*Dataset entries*
•••••

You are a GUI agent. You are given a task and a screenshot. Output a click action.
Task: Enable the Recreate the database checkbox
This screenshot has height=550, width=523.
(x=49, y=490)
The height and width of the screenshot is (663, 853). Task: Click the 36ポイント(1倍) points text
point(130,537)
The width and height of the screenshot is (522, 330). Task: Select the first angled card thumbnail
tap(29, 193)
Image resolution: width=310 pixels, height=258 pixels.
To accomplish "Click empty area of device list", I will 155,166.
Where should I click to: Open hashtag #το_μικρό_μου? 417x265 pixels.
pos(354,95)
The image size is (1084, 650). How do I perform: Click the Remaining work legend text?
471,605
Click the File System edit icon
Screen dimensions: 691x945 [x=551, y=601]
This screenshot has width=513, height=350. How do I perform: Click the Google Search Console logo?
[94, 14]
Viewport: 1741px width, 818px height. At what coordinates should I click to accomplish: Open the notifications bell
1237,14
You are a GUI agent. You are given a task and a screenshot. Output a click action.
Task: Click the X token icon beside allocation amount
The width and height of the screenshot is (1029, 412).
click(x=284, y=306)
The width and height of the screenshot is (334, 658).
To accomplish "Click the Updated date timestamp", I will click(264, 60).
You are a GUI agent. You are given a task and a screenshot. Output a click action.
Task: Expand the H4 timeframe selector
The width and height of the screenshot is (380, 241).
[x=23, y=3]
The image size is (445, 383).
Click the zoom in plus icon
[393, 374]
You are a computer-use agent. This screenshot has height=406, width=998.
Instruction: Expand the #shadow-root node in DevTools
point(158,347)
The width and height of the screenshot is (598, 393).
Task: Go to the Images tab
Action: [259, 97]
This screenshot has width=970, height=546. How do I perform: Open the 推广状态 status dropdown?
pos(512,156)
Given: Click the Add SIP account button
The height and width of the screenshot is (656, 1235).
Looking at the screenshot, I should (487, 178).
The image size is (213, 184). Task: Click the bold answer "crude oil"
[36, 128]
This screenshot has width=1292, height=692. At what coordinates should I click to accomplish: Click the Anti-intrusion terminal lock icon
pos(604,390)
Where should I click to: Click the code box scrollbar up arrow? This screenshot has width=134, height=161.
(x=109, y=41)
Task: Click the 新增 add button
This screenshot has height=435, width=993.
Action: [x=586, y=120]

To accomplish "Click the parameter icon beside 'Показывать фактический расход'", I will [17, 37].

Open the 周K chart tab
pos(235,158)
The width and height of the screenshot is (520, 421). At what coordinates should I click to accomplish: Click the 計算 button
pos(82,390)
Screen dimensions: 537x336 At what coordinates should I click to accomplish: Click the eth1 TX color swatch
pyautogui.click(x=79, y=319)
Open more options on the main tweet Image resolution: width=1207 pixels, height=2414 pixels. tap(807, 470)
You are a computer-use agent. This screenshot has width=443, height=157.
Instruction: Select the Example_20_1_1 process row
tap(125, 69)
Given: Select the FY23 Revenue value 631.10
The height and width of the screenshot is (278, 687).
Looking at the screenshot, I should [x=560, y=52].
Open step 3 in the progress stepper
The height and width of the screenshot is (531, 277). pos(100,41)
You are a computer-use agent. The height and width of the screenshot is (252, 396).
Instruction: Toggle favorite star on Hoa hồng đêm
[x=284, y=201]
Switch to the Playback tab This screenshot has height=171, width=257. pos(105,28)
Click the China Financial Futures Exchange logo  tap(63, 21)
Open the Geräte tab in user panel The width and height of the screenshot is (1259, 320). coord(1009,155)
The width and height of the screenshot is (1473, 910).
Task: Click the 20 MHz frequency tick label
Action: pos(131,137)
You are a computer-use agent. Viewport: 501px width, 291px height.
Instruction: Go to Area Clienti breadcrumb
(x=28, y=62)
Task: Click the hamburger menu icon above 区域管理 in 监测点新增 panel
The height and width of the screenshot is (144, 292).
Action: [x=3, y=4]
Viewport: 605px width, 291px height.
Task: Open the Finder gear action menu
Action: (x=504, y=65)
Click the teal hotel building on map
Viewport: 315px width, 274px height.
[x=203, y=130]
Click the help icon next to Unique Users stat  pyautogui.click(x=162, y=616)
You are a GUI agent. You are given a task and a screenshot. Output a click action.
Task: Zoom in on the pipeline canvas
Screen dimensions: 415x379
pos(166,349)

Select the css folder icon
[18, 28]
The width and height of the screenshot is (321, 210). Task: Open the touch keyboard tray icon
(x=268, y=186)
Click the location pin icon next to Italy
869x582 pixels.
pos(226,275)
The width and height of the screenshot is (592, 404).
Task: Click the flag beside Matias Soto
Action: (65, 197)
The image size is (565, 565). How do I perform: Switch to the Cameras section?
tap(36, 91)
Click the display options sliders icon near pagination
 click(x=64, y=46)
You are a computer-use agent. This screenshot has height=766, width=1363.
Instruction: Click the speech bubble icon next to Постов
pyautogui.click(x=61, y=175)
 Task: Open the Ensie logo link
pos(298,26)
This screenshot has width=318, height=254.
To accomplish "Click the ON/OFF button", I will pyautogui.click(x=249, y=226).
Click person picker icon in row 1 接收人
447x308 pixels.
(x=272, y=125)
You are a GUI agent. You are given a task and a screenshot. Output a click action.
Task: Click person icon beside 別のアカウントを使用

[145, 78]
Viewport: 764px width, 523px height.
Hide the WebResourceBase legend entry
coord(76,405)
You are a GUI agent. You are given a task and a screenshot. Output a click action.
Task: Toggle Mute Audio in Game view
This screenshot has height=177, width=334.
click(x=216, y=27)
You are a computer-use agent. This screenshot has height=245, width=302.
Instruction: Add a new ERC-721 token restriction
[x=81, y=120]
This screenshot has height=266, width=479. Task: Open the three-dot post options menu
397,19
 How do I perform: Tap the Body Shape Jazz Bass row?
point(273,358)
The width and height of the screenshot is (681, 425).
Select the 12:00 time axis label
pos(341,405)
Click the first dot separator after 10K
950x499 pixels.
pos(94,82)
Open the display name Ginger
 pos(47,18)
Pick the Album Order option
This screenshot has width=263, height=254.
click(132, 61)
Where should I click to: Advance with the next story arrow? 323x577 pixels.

•••••

*Problem requirements*
Reproduce the preceding entries exactly and completely.

*Answer below*
You are a GUI agent. You are given a task and a screenshot. Output a click action.
Task: Enable the Recreate the database checkbox
This screenshot has height=550, width=523.
(x=49, y=490)
The height and width of the screenshot is (663, 853). Task: Click the 36ポイント(1倍) points text
point(130,537)
The width and height of the screenshot is (522, 330). Task: Select the first angled card thumbnail
tap(29, 193)
Image resolution: width=310 pixels, height=258 pixels.
To accomplish "Click empty area of device list", I will 155,166.
Where should I click to: Open hashtag #το_μικρό_μου? 417x265 pixels.
pos(354,95)
The image size is (1084, 650). How do I perform: Click the Remaining work legend text?
471,605
Click the File System edit icon
Screen dimensions: 691x945 [x=551, y=601]
This screenshot has width=513, height=350. How do I perform: Click the Google Search Console logo?
[94, 14]
Viewport: 1741px width, 818px height. At what coordinates should I click to accomplish: Open the notifications bell
1237,14
You are a GUI agent. You are given a task and a screenshot. Output a click action.
Task: Click the X token icon beside allocation amount
The width and height of the screenshot is (1029, 412).
click(x=284, y=306)
The width and height of the screenshot is (334, 658).
To accomplish "Click the Updated date timestamp", I will click(264, 60).
You are a GUI agent. You are given a task and a screenshot. Output a click action.
Task: Expand the H4 timeframe selector
The width and height of the screenshot is (380, 241).
[x=23, y=3]
The image size is (445, 383).
Click the zoom in plus icon
[393, 374]
You are a computer-use agent. This screenshot has height=406, width=998.
Instruction: Expand the #shadow-root node in DevTools
point(158,347)
The width and height of the screenshot is (598, 393).
Task: Go to the Images tab
Action: [259, 97]
This screenshot has width=970, height=546. How do I perform: Open the 推广状态 status dropdown?
pos(512,156)
Given: Click the Add SIP account button
The height and width of the screenshot is (656, 1235).
Looking at the screenshot, I should (487, 178).
The image size is (213, 184). Task: Click the bold answer "crude oil"
[36, 128]
This screenshot has width=1292, height=692. At what coordinates should I click to accomplish: Click the Anti-intrusion terminal lock icon
pos(604,390)
Where should I click to: Click the code box scrollbar up arrow? This screenshot has width=134, height=161.
(x=109, y=41)
Task: Click the 新增 add button
This screenshot has height=435, width=993.
Action: [x=586, y=120]

To accomplish "Click the parameter icon beside 'Показывать фактический расход'", I will [17, 37].

Open the 周K chart tab
pos(235,158)
The width and height of the screenshot is (520, 421). At what coordinates should I click to accomplish: Click the 計算 button
pos(82,390)
Screen dimensions: 537x336 At what coordinates should I click to accomplish: Click the eth1 TX color swatch
pyautogui.click(x=79, y=319)
Open more options on the main tweet Image resolution: width=1207 pixels, height=2414 pixels. tap(807, 470)
You are a computer-use agent. This screenshot has width=443, height=157.
Instruction: Select the Example_20_1_1 process row
tap(125, 69)
Given: Select the FY23 Revenue value 631.10
The height and width of the screenshot is (278, 687).
Looking at the screenshot, I should [x=560, y=52].
Open step 3 in the progress stepper
The height and width of the screenshot is (531, 277). pos(100,41)
You are a computer-use agent. The height and width of the screenshot is (252, 396).
Instruction: Toggle favorite star on Hoa hồng đêm
[x=284, y=201]
Switch to the Playback tab This screenshot has height=171, width=257. pos(105,28)
Click the China Financial Futures Exchange logo  tap(63, 21)
Open the Geräte tab in user panel The width and height of the screenshot is (1259, 320). coord(1009,155)
The width and height of the screenshot is (1473, 910).
Task: Click the 20 MHz frequency tick label
Action: pos(131,137)
You are a computer-use agent. Viewport: 501px width, 291px height.
Instruction: Go to Area Clienti breadcrumb
(x=28, y=62)
Task: Click the hamburger menu icon above 区域管理 in 监测点新增 panel
The height and width of the screenshot is (144, 292).
Action: [x=3, y=4]
Viewport: 605px width, 291px height.
Task: Open the Finder gear action menu
Action: (x=504, y=65)
Click the teal hotel building on map
Viewport: 315px width, 274px height.
[x=203, y=130]
Click the help icon next to Unique Users stat  pyautogui.click(x=162, y=616)
You are a GUI agent. You are given a task and a screenshot. Output a click action.
Task: Zoom in on the pipeline canvas
Screen dimensions: 415x379
pos(166,349)

Select the css folder icon
[18, 28]
The width and height of the screenshot is (321, 210). Task: Open the touch keyboard tray icon
(x=268, y=186)
Click the location pin icon next to Italy
869x582 pixels.
pos(226,275)
The width and height of the screenshot is (592, 404).
Task: Click the flag beside Matias Soto
Action: (65, 197)
The image size is (565, 565). How do I perform: Switch to the Cameras section?
tap(36, 91)
Click the display options sliders icon near pagination
 click(x=64, y=46)
You are a computer-use agent. This screenshot has height=766, width=1363.
Instruction: Click the speech bubble icon next to Постов
pyautogui.click(x=61, y=175)
 Task: Open the Ensie logo link
pos(298,26)
This screenshot has width=318, height=254.
To accomplish "Click the ON/OFF button", I will pyautogui.click(x=249, y=226).
Click person picker icon in row 1 接收人
447x308 pixels.
(x=272, y=125)
You are a GUI agent. You are given a task and a screenshot. Output a click action.
Task: Click person icon beside 別のアカウントを使用

[145, 78]
Viewport: 764px width, 523px height.
Hide the WebResourceBase legend entry
coord(76,405)
You are a GUI agent. You are given a task and a screenshot. Output a click action.
Task: Toggle Mute Audio in Game view
This screenshot has height=177, width=334.
click(x=216, y=27)
You are a computer-use agent. This screenshot has height=245, width=302.
Instruction: Add a new ERC-721 token restriction
[x=81, y=120]
This screenshot has height=266, width=479. Task: Open the three-dot post options menu
397,19
 How do I perform: Tap the Body Shape Jazz Bass row?
point(273,358)
The width and height of the screenshot is (681, 425).
Select the 12:00 time axis label
pos(341,405)
Click the first dot separator after 10K
950x499 pixels.
pos(94,82)
Open the display name Ginger
 pos(47,18)
Pick the Album Order option
This screenshot has width=263, height=254.
click(132, 61)
Where should I click to: Advance with the next story arrow? 323x577 pixels.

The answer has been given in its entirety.